In the form of an open letter to the Democratic Party, Rao first details her history of party loyalty and activism, in which she clearly invested a lot of her emotion, time, energy, and money. Then she shares how she feels about how little the party has given her in return for her investment before telling what the final straw was for her:

“My own ‘liberal’ white congresswoman in Colorado has given me a hint as to why.

At the congresswoman’s town hall in February, Neeti Pawar, the brown female founder of the South Asian Bar Association of Colorado, was one of the only people of color in a room of nearly a thousand. She asked about immigration and DACA protections. The congresswoman scoffed. When Pawar pressed on, she was told to remain silent or she’d be asked to leave. During a follow-up, staffers told Pawar that civil rights weren’t the representative’s “issue.” Brown and black people don’t have the luxury of sidelining civil rights. It’s life and death for us.

And it didn’t stop there.

I was organizing a fundraiser for a U.S. senator earlier this month, and had planned to use the opportunity to highlight women of color by having black women introduce him. The congresswoman’s staff caught wind of the event and asked if she could introduce the senator. I explained my position but invited her to come as a guest. No response. When pressed on her stance on racial inclusion, her staff didn’t respond to me directly but tattled on me to the white women co-hosting the event.”

As an independent voter all my life, I was frustrated for Saira, and excited to hear that she is quitting the rigged two-party establishment system to become an independent. I was also curious to find out if she was the only woman of color who feels this way about the Democratic Party, or if there were more. I found that we may be seeing a trend emerge.
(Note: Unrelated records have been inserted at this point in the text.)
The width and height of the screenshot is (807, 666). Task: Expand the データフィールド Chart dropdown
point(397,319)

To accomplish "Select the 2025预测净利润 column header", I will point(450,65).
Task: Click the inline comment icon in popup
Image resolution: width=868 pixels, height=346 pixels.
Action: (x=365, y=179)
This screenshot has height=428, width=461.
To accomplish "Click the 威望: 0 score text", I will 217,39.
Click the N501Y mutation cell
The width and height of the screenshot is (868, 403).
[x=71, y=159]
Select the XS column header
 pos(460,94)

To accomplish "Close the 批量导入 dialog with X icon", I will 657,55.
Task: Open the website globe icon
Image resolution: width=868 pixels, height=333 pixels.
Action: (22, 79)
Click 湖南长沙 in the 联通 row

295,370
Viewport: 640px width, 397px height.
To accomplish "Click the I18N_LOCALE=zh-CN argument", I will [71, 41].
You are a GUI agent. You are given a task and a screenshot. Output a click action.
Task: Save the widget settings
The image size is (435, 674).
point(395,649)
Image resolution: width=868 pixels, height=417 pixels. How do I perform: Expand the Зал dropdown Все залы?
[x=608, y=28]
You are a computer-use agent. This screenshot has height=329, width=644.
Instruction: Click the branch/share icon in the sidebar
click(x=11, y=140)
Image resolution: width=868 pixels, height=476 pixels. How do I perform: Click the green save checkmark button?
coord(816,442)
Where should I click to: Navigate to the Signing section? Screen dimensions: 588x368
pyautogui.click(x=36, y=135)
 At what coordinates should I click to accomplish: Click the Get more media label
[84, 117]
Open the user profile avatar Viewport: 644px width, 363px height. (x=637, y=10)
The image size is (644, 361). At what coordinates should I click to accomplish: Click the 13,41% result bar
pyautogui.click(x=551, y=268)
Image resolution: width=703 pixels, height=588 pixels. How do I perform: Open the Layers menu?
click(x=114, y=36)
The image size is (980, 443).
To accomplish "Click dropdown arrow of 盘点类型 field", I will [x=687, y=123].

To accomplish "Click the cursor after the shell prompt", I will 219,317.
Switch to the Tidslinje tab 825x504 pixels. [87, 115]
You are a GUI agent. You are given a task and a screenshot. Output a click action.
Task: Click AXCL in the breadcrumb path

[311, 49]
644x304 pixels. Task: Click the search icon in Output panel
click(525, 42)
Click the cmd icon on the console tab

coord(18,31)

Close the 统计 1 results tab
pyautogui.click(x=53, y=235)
At the end of September, Patrice Lee Onwuka, a senior policy analystat The Independent Women’s Forum reported that black women are beginning to doubt whether the two-party system really represents them:

“Black women have been treated as nothing more than a mistress or ‘side chick’ by the Democratic Party. Democrat leaders aggressively — and publicly — court other demographics such as young people and educated white women, but exert little effort to secure black female voters. They have had no reason to — until now.

Black women form the most reliable base of support for the Democratic Party. Yet, now they are awakening to the realization that they are nothing more than a fallback plan for Democrats.

The 3rd annual Power of the Sister Vote conducted by Essence and The Black Women’s Roundtable found an 11-percent drop in black female voters (from 85 to 74 percent over one year), who believe the Democratic party best represents their interests. Additionally, more than one in five black women don’t think either party best represents them — an eight-point increase from last year.

This is not the first signal of trouble from a constituency that has been the party’s most loyal voters.

According to a survey presented to the Congressional Black Caucus earlier this year, 63 percent of black Americans feel taken for granted by the Democratic Party. That sentiment is strongest among black women ages 50-plus, who have watched decades of black communities and important issues go ignored.”

If some of the Democratic Party’s most reliable voters are reconsidering what they’re really getting out of the two-party system, no votes are safe and the parties are going to have to start actually earning votes instead of just being a little “less evil” than the other party.

We’ll see if they adjust to the new reality of informed voters in the age of the Internet and social media, or if they continue to lose voters to the growing independent voter movement. Welcome, Saira. It’s great to be independent!